Coupe Davis : Lucas Pouille, le Nord c’est chez lui

A Lille, le numéro deux français sera presque à domicile pour disputer la finale face à la Belgique.

    A Lille, pour la finale France - Belgique à partir de vendredi, c'est en quelque sorte Lucas Pouille qui reçoit… Sur le court du stade Pierre-Mauroy, le n° 2 français ne sera qu'à quelque 90 km de chez lui.

    Chez Lucas, c'est encore un peu plus haut, vers la mer du Nord. C'est Grande-Synthe, où il est né voilà 23 ans, c'est Loon-Plage, collé à Dunkerque, où vit toujours sa famille et où il a toujours sa licence au club de ses débuts. C'est là qu'il a grandi, étudié, joué et découvert le tennis avant de parcourir le globe pour le circuit professionnel.

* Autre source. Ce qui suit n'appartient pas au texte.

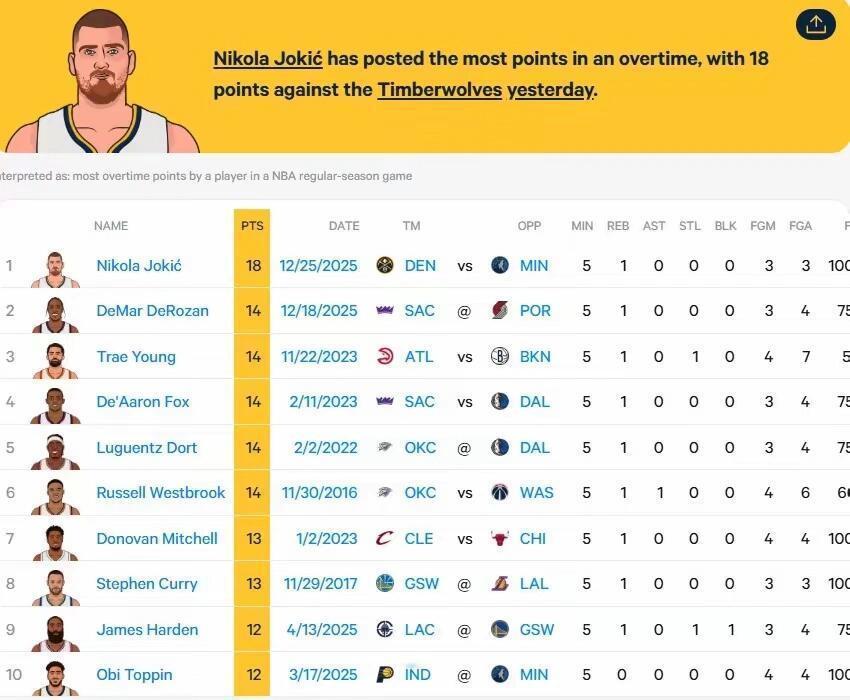Click the REB column header

click(618, 226)
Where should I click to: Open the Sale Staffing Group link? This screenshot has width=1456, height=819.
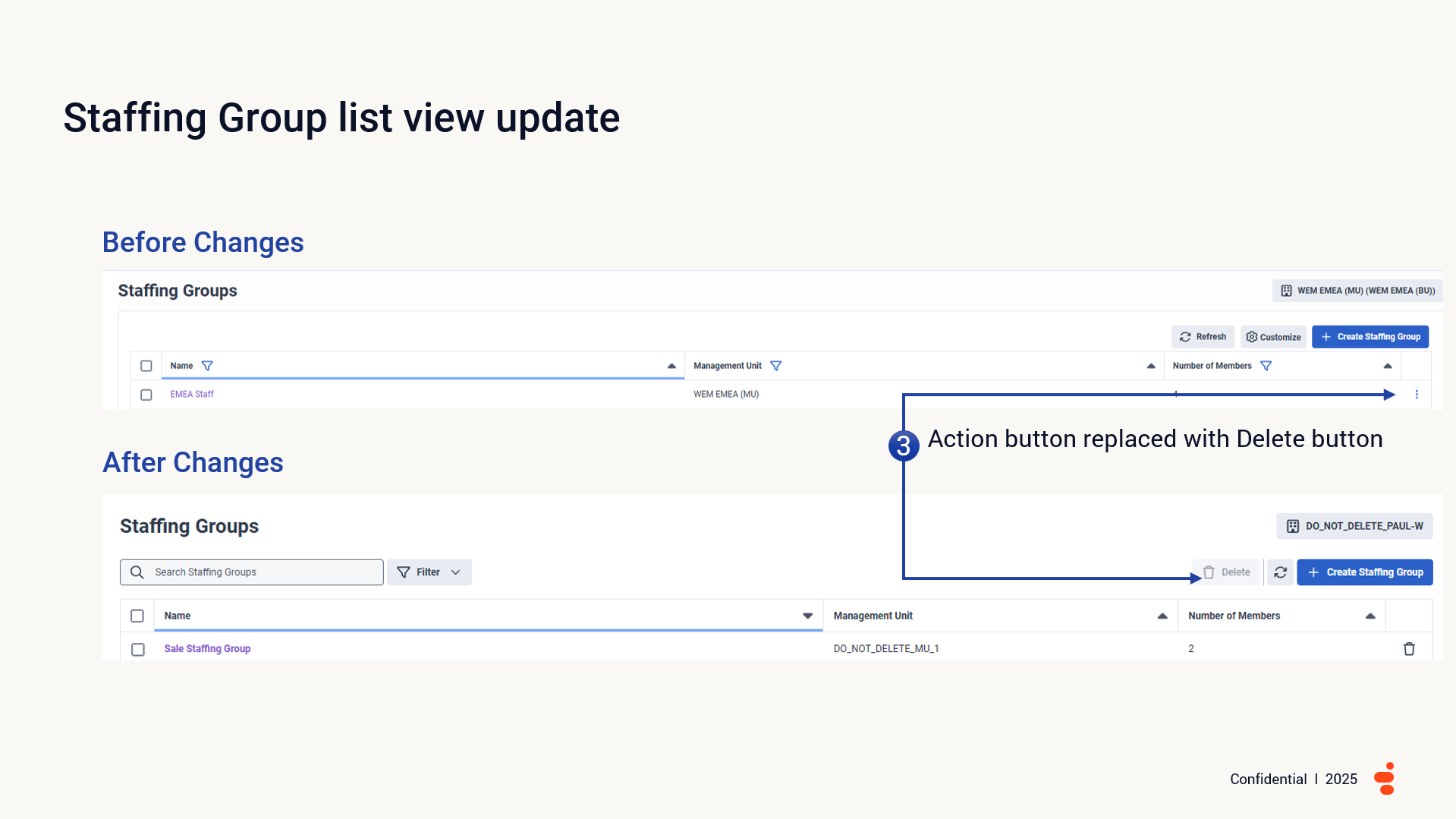pyautogui.click(x=207, y=649)
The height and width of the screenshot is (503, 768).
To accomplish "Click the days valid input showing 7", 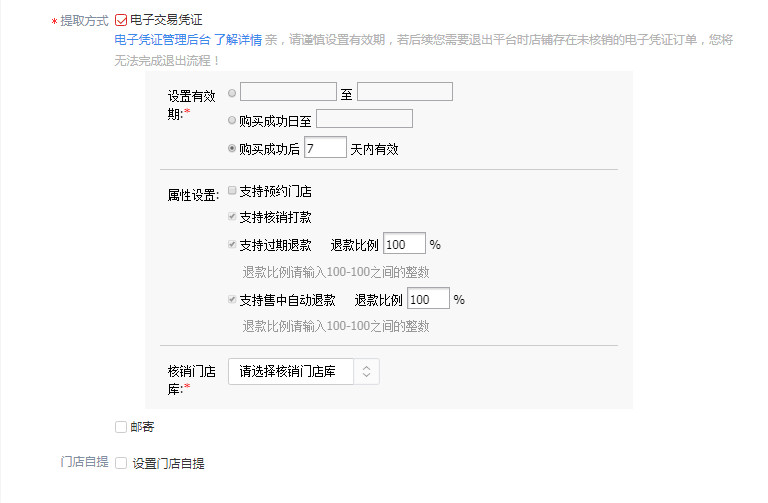I will (323, 148).
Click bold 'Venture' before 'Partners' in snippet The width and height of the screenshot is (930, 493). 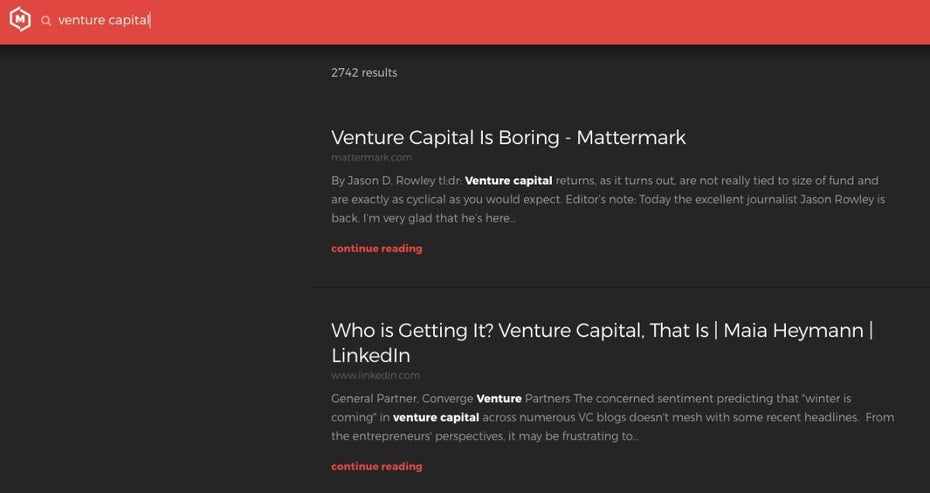click(x=499, y=399)
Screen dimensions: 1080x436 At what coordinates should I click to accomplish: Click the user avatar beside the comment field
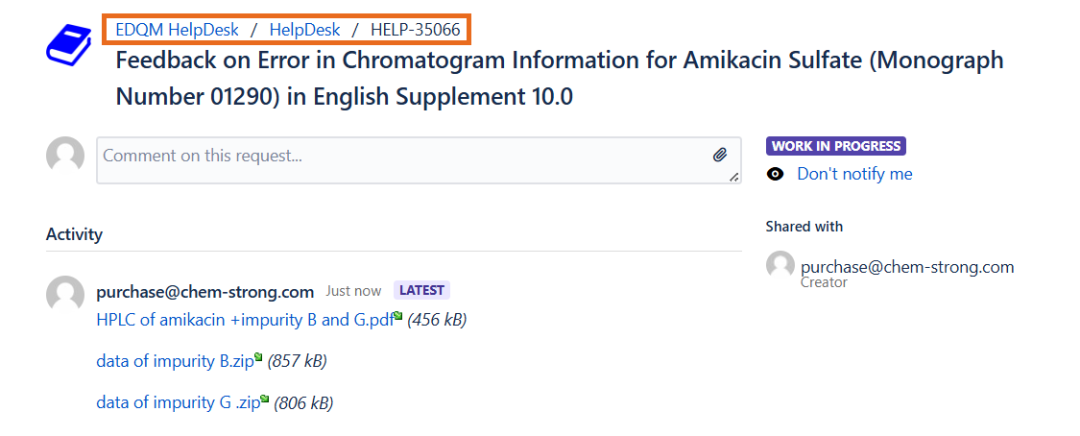tap(65, 156)
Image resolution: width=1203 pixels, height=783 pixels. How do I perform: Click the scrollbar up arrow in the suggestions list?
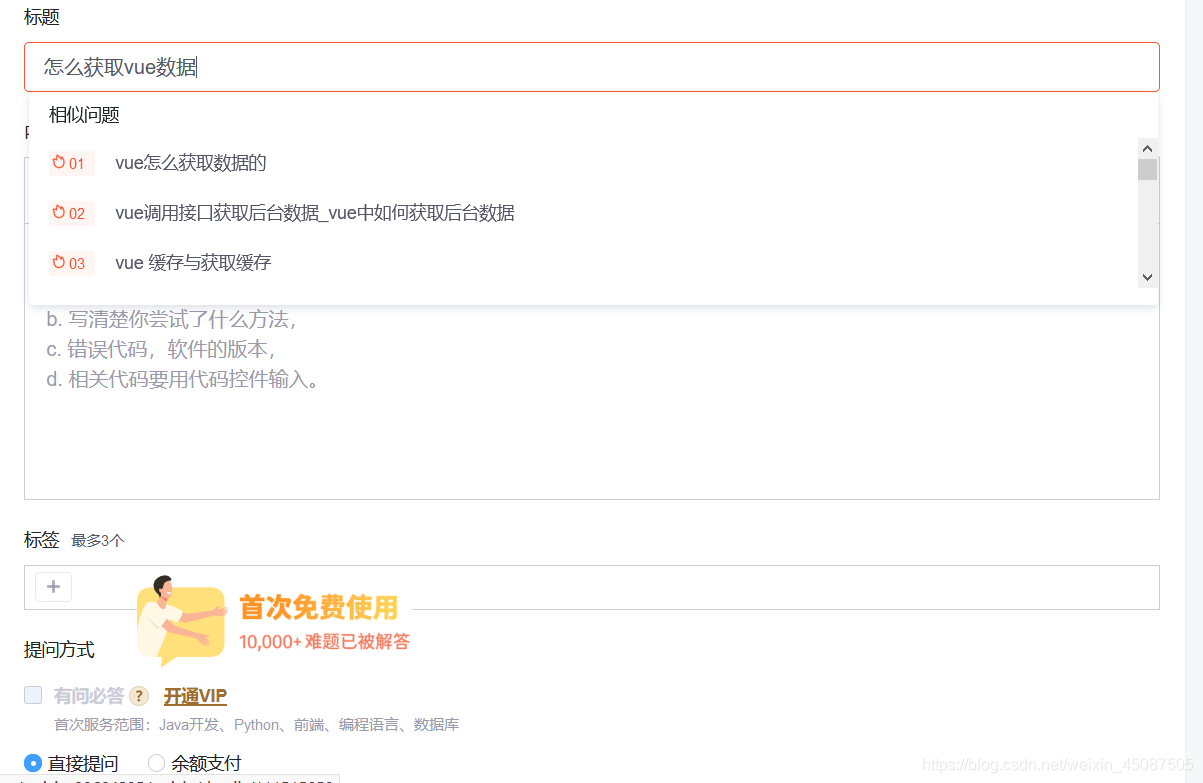[x=1147, y=147]
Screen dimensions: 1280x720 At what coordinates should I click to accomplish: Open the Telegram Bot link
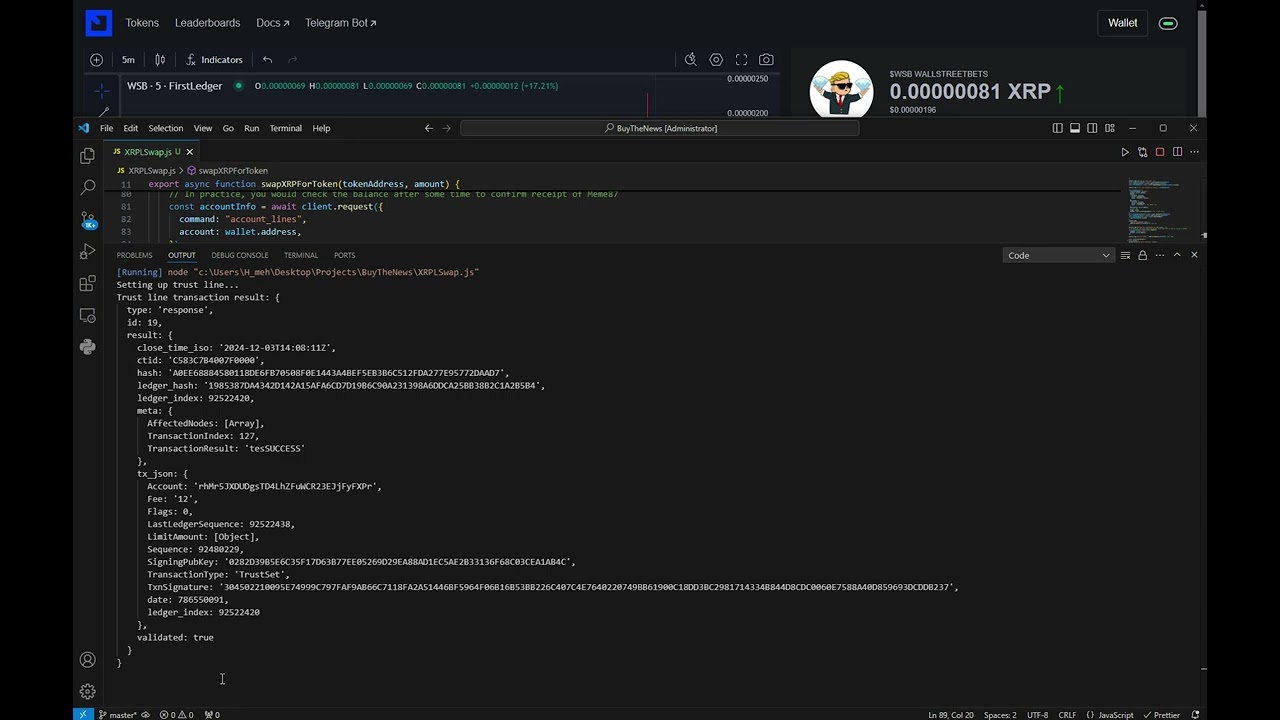click(340, 22)
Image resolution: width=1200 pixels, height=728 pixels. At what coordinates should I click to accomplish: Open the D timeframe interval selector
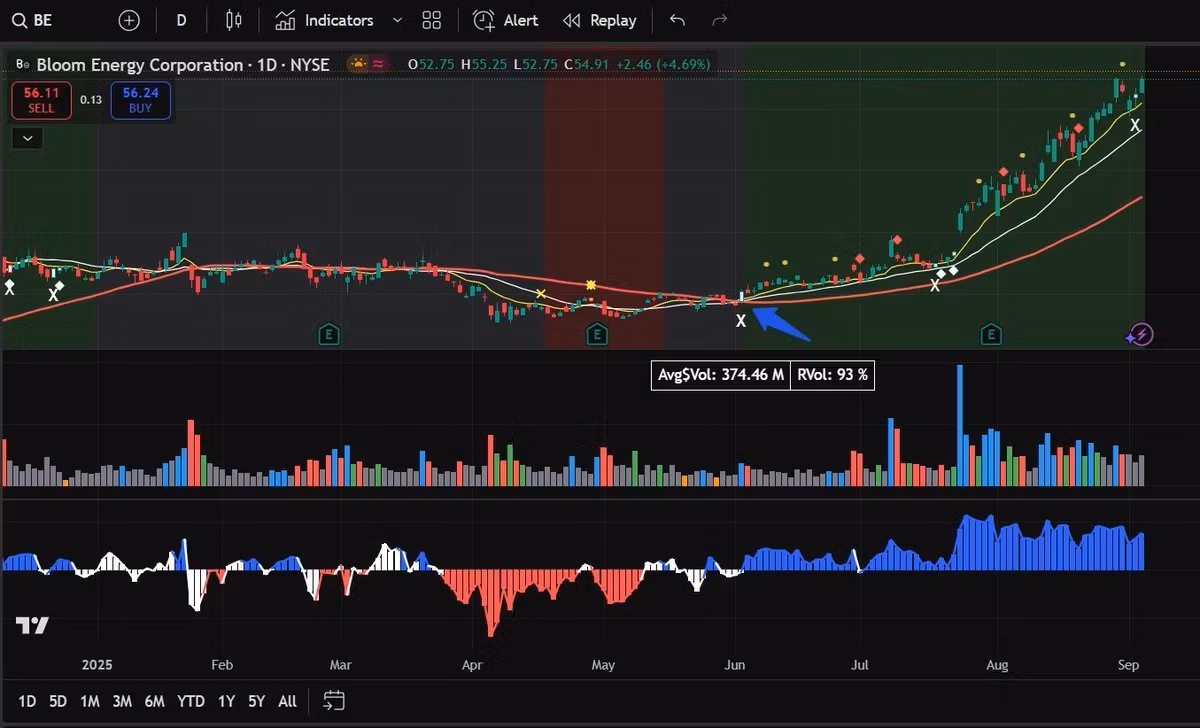click(x=181, y=20)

    Le Nord, c'est là que sont ses racines, comme en témoignent les quelques clichés ci-dessous, tous extraits de la collection familiale. Quand vendredi, le 18e joueur mondial entrera en scène pour défier le n° 1 belge David Goffin (7e), le soutien de près 20 000 spectateurs et le frisson n'en seront que plus forts.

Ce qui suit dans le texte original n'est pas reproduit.